多くの場合、新しい弟や妹に慣れるため、あるいは新しい家に引っ越すためなど、人生の中でストレスが多い、あるいは激動の時期に起こります。

このような退行は、大人の退行よりもよく見られます。

幼少期は、直面する問題を解決する効果的な方法がまだ確立されていません。

私たちは、このようなストレス要因に対して、状況を和らげるために、それまでの経験を用いて対処する傾向があります。

幼少期の退行は、必ずしも精神疾患を示すものではなく、ストレスに対する正常な反応と見なされることが多いようです。

多くの場合、子どもはいつまでも退行状態にあるわけではなく、やがてその段階を越えて発達を続けていきます。

どんな対処法でもそうですが、私たちは通常、退行時に、すぐに直面するストレスをよりよく理解するために緩和するような行動を見せます。

最初の不安の波が過ぎ去った後、私たちはしばしば問題解決をすることができます。

このようなサイクルがなければ、私たちは感情を通して考え、燃え上がった思考で解決している可能性があります。

これは、軽率な考えや破壊的な行動への道を開く可能性があります。

退行の原因と治療

子どもは一般に、発達の初期段階に退行することが多いため、退行は発達の正常な一部と見なすことができます。

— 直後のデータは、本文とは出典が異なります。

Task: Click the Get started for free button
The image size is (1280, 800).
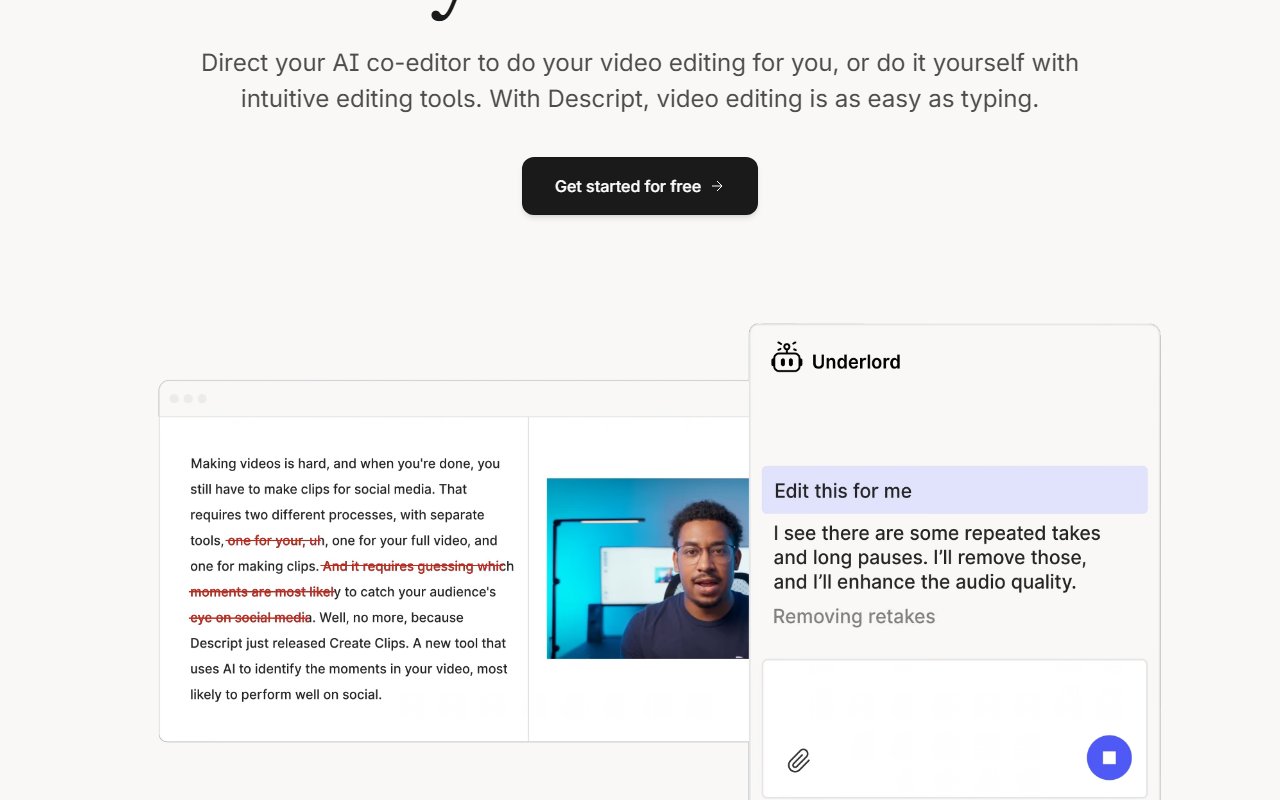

特に、兄弟姉妹が生まれたときなど、ストレスがかかると退行することが多いようです。

トイレのしつけや読み聞かせなど、ある概念を完全にマスターする前に、少し後退する子どももいます。

また、病気によっても退行が起こることがあります。

アルツハイマー病、一部の脳腫瘍、パーキンソン病などの神経症状は、心理的および身体的な退行を引き起こす可能性があります。

また、精神的なストレスで退行することもあります。

不安障害、心的外傷後ストレス、うつ病などは一時的に退行することがありますが、これらの症状に特徴的なものではありません。

退行は子ども時代には普通のことなので、通常、治療の必要はありません。

退行が極端であったり、長く続いたりする場合には、自閉症などの病気がないかどうか診断され、お子さんがストレスに対処できるように、ご両親にアドバイスされることがあります。

親の死など極度のストレスが原因で退行が起こる場合は、心理療法や薬物療法が有効です。

成人の場合、病気が原因の場合は、病気の治療と対処法の確立に重点を置きます。

退行療法

セラピストの中には、通常催眠下で、クライアントを子ども時代に退行させる退行療法を行う人もいます。この治療法は1980年代に流行しましたが、誤った抑圧された記憶を明らかにする結果になることがあるため、論議を呼んでいます。